#### TRECHO DO TEXTO

O jornalismo mundo-cão ajudou a matar Santiago

Muita hipocrisia da grande imprensa que praticamente obriga o jornalista a ficar na linha de tiro em mobilizações em busca da melhor foto, do melhor ângulo, para alimentar esse jornalismo mundo-cão adotado por toda a mídia. A Band, por exemplo, deveria indenizar (e bem) a família do jornalista morto.

########

» **TAREFA**:
Por favor, dê seguimento ao texto acima sobre o jornalismo mundo-cão e a morte de Santiago, começando logo depois da última frase.

#### REGISTROS FORNECIDOS

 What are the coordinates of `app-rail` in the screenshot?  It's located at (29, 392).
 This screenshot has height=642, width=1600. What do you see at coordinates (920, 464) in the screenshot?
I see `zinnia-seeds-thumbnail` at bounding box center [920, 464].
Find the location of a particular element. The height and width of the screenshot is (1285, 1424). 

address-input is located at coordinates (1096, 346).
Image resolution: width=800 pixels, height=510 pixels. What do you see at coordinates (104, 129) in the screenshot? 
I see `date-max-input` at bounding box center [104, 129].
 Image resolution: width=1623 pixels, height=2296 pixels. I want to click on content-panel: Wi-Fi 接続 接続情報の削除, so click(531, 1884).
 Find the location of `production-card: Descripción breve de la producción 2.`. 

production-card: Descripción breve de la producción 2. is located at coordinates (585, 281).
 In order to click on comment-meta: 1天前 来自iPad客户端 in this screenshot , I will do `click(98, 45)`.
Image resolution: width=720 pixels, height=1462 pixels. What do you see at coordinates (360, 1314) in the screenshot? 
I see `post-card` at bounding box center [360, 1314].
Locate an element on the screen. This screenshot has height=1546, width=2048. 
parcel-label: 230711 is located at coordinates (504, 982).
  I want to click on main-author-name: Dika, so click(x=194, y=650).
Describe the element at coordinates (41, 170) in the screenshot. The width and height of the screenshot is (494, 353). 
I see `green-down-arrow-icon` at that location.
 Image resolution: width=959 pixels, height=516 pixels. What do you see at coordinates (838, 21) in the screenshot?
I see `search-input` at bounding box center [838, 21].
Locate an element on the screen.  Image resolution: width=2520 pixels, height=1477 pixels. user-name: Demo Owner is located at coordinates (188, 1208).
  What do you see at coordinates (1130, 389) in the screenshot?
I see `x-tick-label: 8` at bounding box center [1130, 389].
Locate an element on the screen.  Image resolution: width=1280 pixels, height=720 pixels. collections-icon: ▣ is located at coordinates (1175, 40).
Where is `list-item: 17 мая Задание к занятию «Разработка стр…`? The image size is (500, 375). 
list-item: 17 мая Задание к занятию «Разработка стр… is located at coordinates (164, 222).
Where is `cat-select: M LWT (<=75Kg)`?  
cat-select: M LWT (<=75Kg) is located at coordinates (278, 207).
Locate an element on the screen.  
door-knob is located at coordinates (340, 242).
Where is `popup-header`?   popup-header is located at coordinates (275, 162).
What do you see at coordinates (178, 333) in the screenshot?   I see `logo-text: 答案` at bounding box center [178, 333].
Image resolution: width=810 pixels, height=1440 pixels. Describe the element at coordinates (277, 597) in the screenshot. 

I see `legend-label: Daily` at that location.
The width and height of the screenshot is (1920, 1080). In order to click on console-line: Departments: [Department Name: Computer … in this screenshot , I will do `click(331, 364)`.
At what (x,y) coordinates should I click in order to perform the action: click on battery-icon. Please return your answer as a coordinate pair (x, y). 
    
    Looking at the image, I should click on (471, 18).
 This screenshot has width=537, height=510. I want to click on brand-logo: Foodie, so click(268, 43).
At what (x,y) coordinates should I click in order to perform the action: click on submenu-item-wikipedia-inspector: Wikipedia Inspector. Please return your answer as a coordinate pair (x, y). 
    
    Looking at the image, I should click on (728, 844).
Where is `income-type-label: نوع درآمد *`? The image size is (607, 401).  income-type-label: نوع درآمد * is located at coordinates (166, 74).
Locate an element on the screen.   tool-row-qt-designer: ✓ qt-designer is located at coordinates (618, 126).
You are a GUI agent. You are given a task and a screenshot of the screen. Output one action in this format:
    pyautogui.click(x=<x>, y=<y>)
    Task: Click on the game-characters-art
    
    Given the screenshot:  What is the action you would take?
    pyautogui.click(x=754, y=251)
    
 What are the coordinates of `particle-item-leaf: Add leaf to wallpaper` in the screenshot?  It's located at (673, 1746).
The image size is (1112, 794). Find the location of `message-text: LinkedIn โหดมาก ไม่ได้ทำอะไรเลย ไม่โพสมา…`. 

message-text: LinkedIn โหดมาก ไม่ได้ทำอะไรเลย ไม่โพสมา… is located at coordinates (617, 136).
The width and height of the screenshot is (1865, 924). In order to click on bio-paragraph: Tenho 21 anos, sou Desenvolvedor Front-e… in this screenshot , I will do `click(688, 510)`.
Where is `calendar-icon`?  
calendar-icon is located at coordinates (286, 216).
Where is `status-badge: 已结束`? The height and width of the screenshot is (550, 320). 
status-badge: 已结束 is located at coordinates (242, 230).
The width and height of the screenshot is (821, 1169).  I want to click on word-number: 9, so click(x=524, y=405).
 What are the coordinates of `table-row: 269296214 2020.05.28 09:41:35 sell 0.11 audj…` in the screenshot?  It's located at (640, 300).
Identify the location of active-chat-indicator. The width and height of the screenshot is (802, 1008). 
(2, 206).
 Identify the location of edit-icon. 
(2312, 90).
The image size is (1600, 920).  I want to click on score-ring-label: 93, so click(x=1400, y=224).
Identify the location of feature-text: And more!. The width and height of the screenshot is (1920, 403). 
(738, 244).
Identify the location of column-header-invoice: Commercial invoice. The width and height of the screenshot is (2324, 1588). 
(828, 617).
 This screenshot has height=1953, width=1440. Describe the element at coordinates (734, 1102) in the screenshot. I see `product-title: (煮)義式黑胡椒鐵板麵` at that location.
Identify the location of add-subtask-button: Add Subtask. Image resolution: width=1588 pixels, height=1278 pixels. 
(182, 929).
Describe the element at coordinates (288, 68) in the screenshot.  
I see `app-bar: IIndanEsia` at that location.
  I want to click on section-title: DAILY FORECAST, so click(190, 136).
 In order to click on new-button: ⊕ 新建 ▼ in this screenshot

########

» **RESPOSTA ABAIXO**:
Fica o registro do professor de Ética Jornalística, representante da Universidade de Navarra no Brasil, Carlos Alberto de Franco, em artigo sob o título A Grandeza Humana Vale Uma Matéria:

“Infelizmente, de algum tempo para cá, alguns veículos de comunicação manifestam preocupante dependência de um fluxo de escândalos e sensacionalismo para se manter no negócio. Explorando o chamado jornalismo-verdade, arma-se um espetáculo com o que a natureza humana é capaz de produzir de mais sórdido e perverso. A miséria material e moral é transformada em instrumento de marketing. O que importa na fria contabilidade do jornalismo aético é um bom desempenho na circulação e nas pesquisas de opinião. Elevados índices de audiência são suficientes para acalmar eventuais escrúpulos morais”.